L’état-major général de la Pologne prépare un document qui interdirait l’accès des véhicules privés fabriqués en Chine au territoire des unités et institutions militaires du pays.
La mesure est justifiée par des préoccupations liées à la sécurité nationale, a rapporté la Radio polonaise.
Selon des responsables des forces armées, les véhicules chinois modernes sont équipés d’un grand nombre de systèmes électroniques et de capteurs capables de collecter des données sur l’environnement. Les informations potentiellement recueillies comprennent des images photo et vidéo, des enregistrements audio ainsi que des données de géolocalisation du véhicule.

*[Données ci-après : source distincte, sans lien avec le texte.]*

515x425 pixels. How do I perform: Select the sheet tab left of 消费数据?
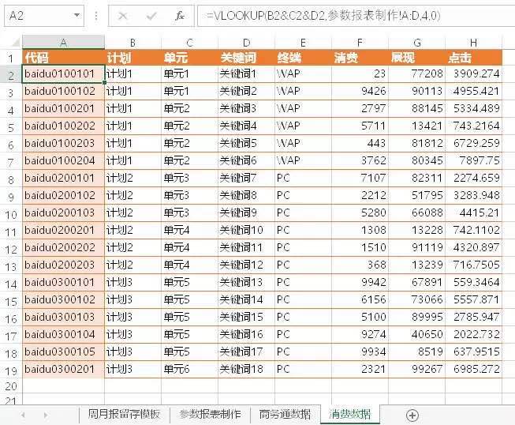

Selon l’évaluation de l’armée polonaise, cet ensemble de données pourrait être exploité à des fins d’espionnage, en particulier dans des zones sensibles sur le plan militaire. Pour cette raison, la restriction ne se limiterait pas à l’intérieur des casernes et des installations militaires, mais s’étendrait également aux parkings situés à proximité et utilisés par les employés civils, les militaires et les visiteurs.
L’initiative de la Pologne s’inscrit dans une tendance observée dans d’autres pays. En novembre 2025, Israël a commencé à saisir des véhicules officiels fabriqués en Chine utilisés par des officiers, invoquant également des risques pour la sécurité et la protection des informations sensibles.
La proposition est encore en cours d’élaboration, mais elle reflète les préoccupations croissantes, dans le contexte européen et international, concernant l’utilisation des technologies embarquées dans les véhicules modernes et leur possible exploitation pour la collecte de données stratégiques.